Performing music through my youth was a formative endeavor. It required learning an entirely new language (music), the value of practice, and coordinating with others. My young band days were filled with many traditional band favorites and challenging classical pieces. The director, tall on the podium, would lead us through various tempos or dynamics of how loud and soft we played. With the music memorized more than not as the year progressed, the director was a focus of attention that provided confidence and a rallying cry to perform well.
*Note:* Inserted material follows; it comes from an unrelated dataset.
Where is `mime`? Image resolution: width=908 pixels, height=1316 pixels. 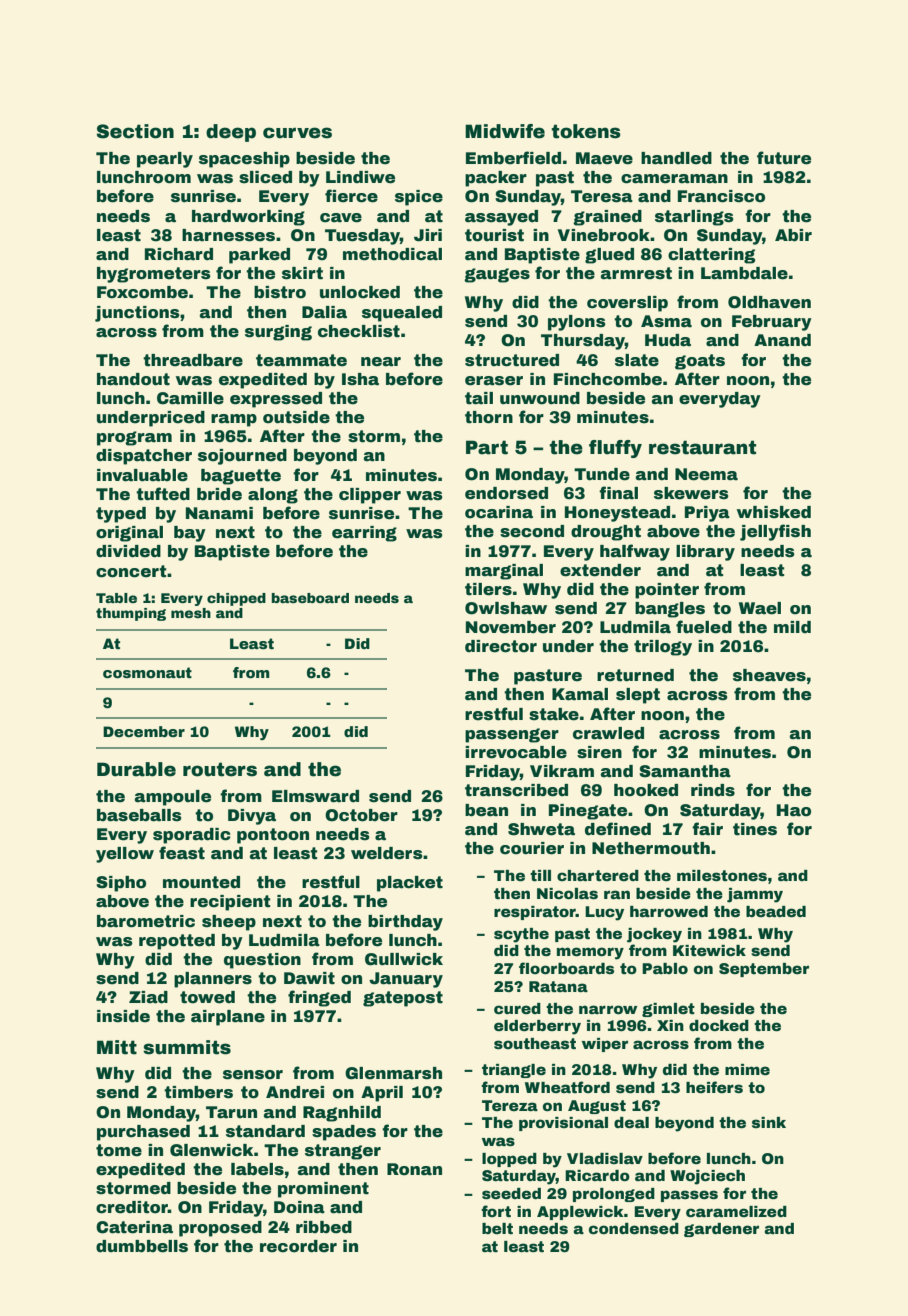 mime is located at coordinates (747, 1069).
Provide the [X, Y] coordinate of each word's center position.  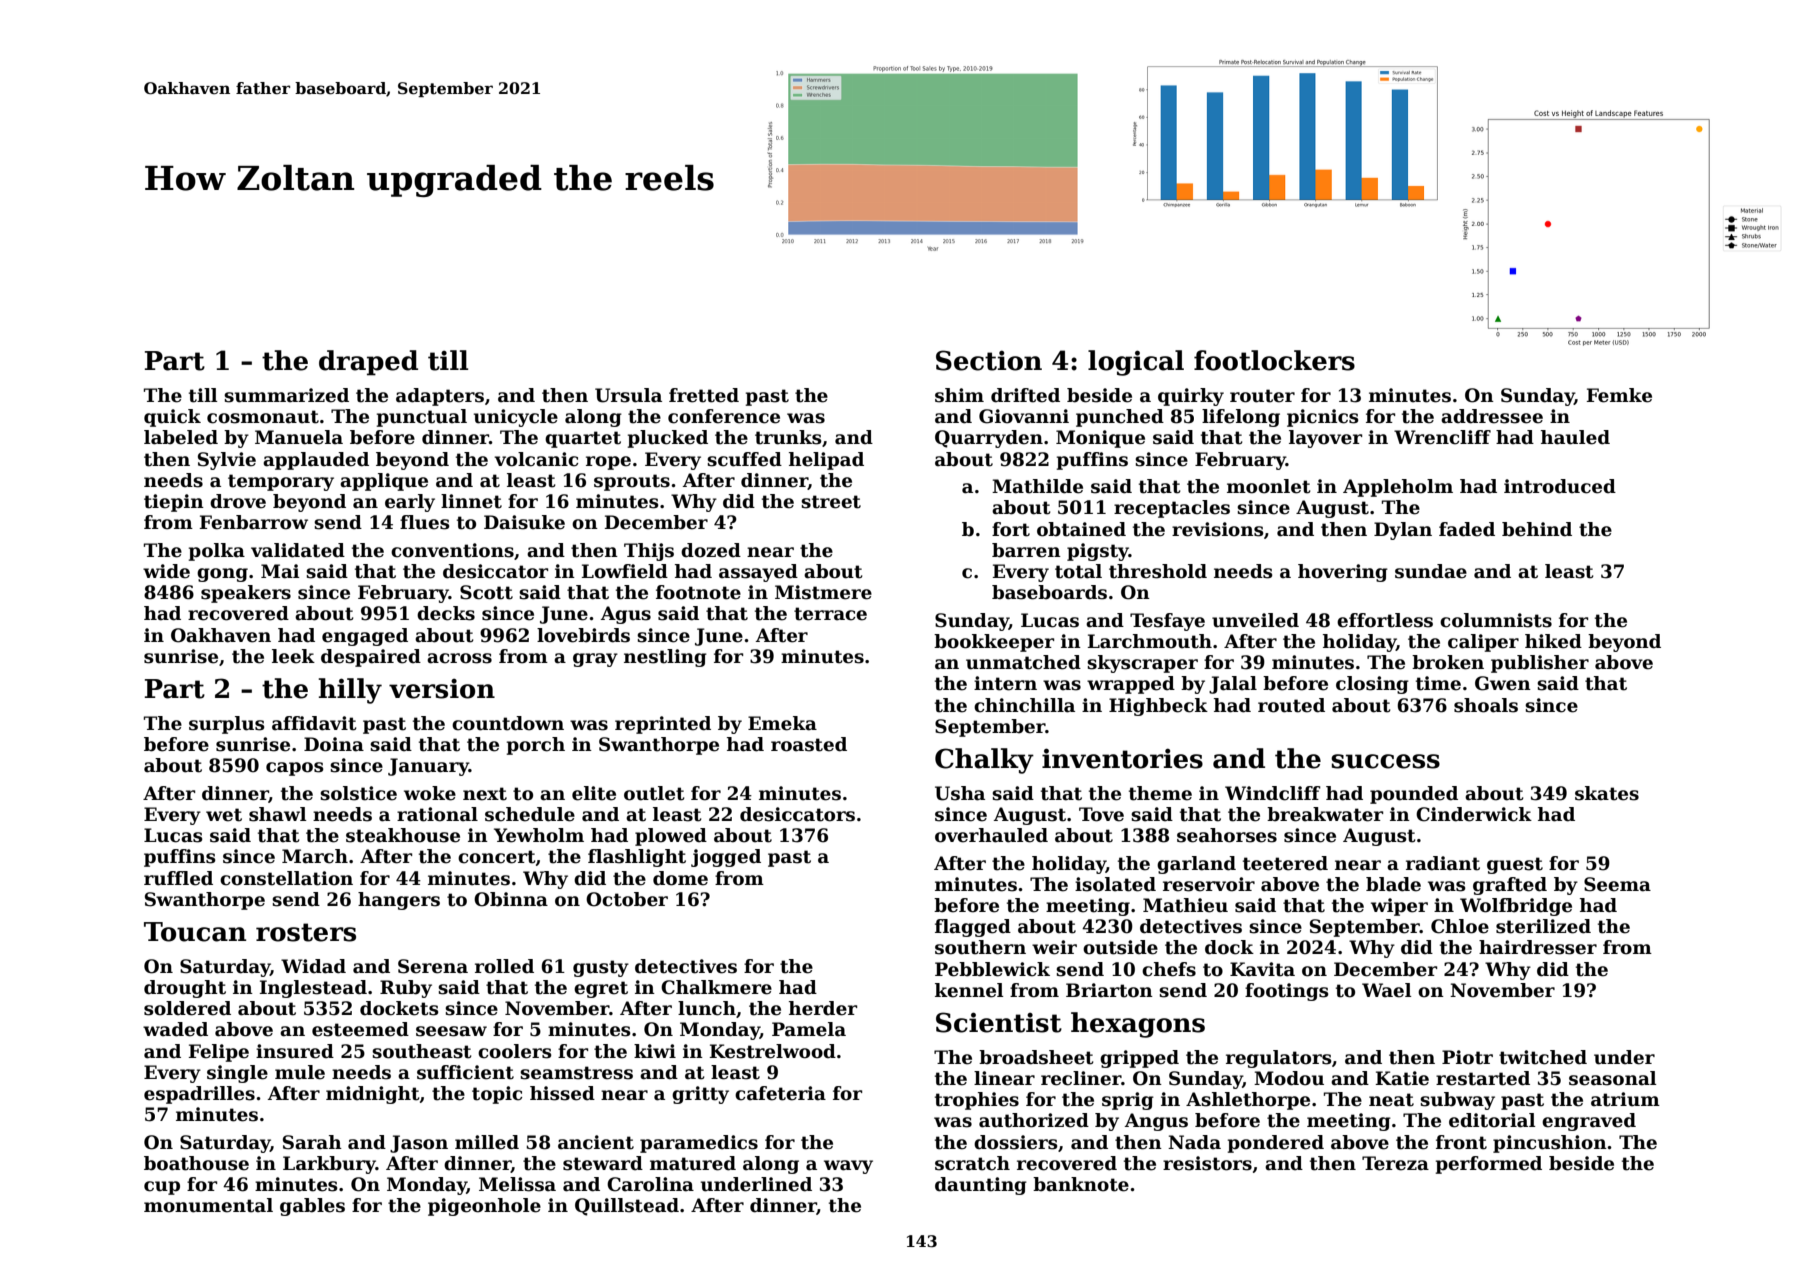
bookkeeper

One summer at a music camp, I impulsively signed up for a jazz class. I never had taken jazz, and figured there was nothing to lose by trying an art form that I had never played before. If I was going to look like a dork, well, a 2-week camp is the best place to do it as the friends formed during that time likely would dissipate quickly. The director was a quiet man, his name being Mr. Zalinski or something like that. He spoke quietly, moved with ease, and led us through all sorts of rhythmic interplay that was it was all new and foreign. His body was jazz, and I learned a new way to follow. Between being a stranger to the form of music, the director’s ease, and the willingness to take risks playing with other people that I was not self-conscious with, I found myself enjoying it.
To my surprise, I was selected to have a solo, ad-lib part, for the performance at the last day of camp. The ante was upped for me in my learning. A remarkable thing happened a few days before our performance. The director started us playing the music and then, just a few bars into the song, drifted to the side. I was lost! I had relied on seeing him there, to direct us, as he snapped his fingers and gave us subtle direction. He stopped us before long, asking why we fell apart. “Well, you walked away from your place in front of us!” we exclaimed. “You don’t need me anymore, other than to get you started. I’ve been following all of you for the past couple of days with my directing. Jazz is about listening to each other, and performing the music the way it feels right in the moment.”
I was dumbfounded. Had he really been letting us lead? When the performance came, he did the same thing, standing off to the corner of the stage while a group of high school kids set their own rhythms and variations on the music. As for my solo, I felt confident in the band behind me, even more than in myself, lost in my adolescent fears. But they were there behind me, supporting me for that minute of solo improvisation. I don’t remember at all what I played. But I still recall the sense of a group leading themselves. Thanks, Mr. Zalinski, for teaching a different manner of leading, and a different manner of following in an ensemble of specialists.